Given task: In the rows below, start at the line that has "Task: Toggle the 百度 vendor filter" and stop at the end of the rows. Copy those lines with "vendor" swapped for "provider", change nothing else, and leave the pictures out.

Supplied data:
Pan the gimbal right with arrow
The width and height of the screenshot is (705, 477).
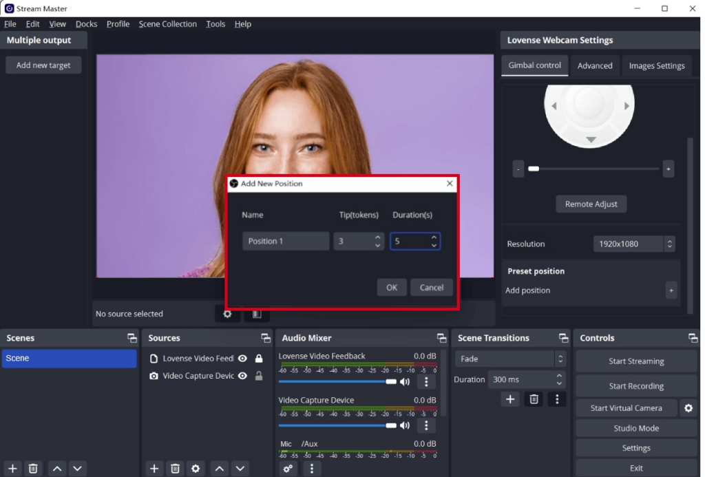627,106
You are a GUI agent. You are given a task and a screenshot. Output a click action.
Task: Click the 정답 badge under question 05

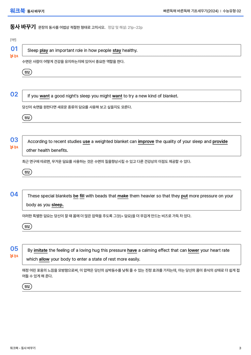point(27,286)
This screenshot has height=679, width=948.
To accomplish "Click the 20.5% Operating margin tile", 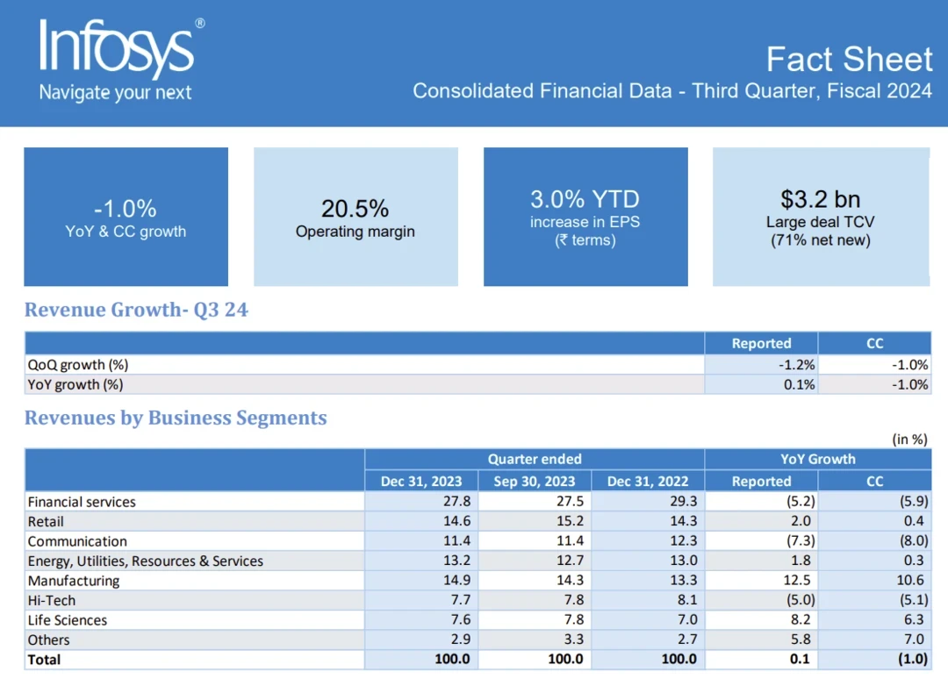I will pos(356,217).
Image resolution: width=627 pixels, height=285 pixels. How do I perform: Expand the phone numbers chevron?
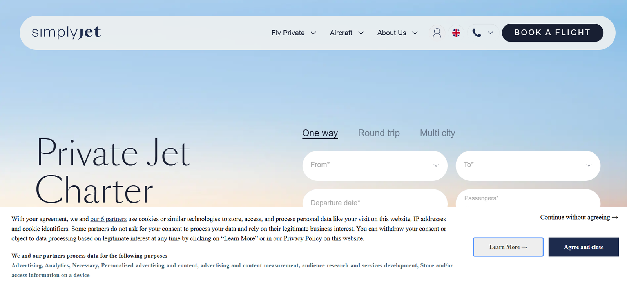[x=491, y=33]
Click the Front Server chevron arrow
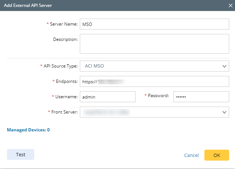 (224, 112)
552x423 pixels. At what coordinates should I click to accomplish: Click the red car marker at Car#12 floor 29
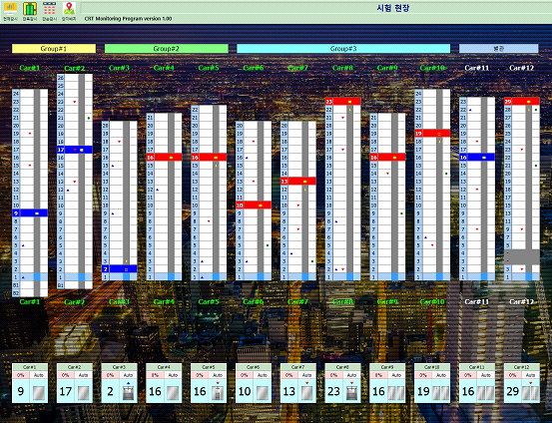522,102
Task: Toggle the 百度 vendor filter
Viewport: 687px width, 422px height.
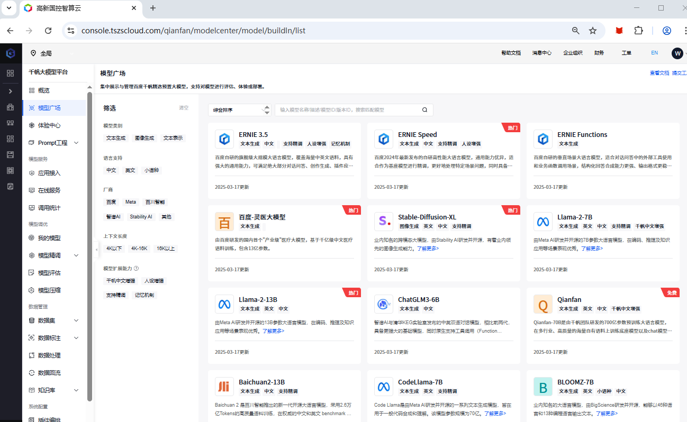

Problem solution:
Task: Toggle the 百度 provider filter
Viewport: 687px width, 422px height.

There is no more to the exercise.